Par Eric Kuoch
Vendredi 18 février, la deuxième chambre de la cour d’appel de Paris a donné raison à l’éditeur Léopard Masqué. La société Moulinsart SA, chargée de l’exploitation de la bande dessinée Tintin, avait voulu interdire la parodie du célèbre reporter à la houpette.

Saint-Tin crédit : Léopard Masqué
Les aventure de Saint-Tin ne s’arrêteront pas là. Il n’est pas célèbre pour un sou, mais il fait son boulot de journaliste free-lance. Accompagné de son perroquet un peu trop bavard, Lou. Il enquête comme son éminent confrère. Pas de capitaine Haddock, pas de Dupont et Dupond… mais lui aussi a son ami ex-marin, Aiglefin, lui aussi peut compter sur deux agents de Police, mais ceux-là sont siamois et s’appellent Ying et Yang. Une équipe de choc et de rire. Pourtant, il a évité de justesse de perdre son droit d’être publié…

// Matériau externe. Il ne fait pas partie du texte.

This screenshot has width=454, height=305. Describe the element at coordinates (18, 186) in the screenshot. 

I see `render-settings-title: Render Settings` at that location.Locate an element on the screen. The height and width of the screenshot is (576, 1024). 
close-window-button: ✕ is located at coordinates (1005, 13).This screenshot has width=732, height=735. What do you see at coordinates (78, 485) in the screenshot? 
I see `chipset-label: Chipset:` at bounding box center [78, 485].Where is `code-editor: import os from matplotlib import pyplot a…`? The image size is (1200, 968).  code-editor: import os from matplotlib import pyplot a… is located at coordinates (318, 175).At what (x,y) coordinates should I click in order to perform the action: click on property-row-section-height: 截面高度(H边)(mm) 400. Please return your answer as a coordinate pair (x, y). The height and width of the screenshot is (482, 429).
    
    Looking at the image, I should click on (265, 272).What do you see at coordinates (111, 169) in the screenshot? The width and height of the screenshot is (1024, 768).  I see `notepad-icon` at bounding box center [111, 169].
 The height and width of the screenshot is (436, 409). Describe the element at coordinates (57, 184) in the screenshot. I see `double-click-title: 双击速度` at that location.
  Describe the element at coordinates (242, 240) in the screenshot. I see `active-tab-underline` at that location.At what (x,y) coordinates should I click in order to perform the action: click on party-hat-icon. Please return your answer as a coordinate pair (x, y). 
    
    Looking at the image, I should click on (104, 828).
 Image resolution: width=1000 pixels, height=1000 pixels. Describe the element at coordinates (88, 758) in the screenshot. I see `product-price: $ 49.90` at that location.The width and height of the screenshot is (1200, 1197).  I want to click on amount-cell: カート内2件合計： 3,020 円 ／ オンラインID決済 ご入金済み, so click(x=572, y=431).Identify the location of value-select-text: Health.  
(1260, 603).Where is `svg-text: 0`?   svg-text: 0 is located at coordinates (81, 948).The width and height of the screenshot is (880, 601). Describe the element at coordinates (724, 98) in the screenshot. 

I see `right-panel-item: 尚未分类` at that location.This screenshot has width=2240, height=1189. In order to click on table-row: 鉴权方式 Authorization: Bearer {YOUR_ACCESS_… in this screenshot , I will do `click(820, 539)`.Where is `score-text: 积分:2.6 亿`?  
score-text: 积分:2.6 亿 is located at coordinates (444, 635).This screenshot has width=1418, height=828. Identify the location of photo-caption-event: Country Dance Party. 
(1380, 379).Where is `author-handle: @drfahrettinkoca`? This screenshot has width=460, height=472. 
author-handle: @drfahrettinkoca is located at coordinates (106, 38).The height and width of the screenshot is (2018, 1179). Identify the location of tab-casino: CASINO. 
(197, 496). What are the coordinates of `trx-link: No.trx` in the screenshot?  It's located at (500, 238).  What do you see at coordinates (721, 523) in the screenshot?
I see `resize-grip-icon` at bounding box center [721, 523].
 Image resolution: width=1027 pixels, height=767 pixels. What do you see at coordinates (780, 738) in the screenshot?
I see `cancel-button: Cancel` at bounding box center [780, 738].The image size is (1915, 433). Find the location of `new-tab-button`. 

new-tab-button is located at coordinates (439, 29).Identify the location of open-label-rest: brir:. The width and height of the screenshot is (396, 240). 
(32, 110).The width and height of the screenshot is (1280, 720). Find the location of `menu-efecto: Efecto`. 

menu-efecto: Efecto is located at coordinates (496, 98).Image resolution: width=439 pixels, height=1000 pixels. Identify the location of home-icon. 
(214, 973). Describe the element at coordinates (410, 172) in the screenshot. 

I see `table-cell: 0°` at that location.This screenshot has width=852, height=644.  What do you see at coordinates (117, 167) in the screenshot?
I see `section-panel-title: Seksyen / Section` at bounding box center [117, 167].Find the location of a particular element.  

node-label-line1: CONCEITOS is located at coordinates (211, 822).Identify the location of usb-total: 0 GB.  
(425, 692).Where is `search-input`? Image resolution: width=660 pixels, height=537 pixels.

Les héritiers d’Hergé voulaient faire interdire la diffusion de ce roman parodique. Ils estiment que Saint-Tin nuit à l’image de l’œuvre du dessinateur. La société Moulinsart SA porte plainte en avril 2009 pour plagiat, contrefaçon, adaptation littéraire et plagiat.
L’éditeur Léopard Masqué a été condamné en première instance à des dommages et intérêts d’une somme de 72 000 euros. Un montant énorme pour la petite boîte. De quoi la faire couler. Elle décide de porter l’affaire en appel. Cette fois-ci, elle obtient gain de cause. Saint-Tin peut donc continuer à parcourir son Monde et à faire rire ses lecteurs. Sauf si Moulinsart SA porte l’affaire devant la cour de cassation.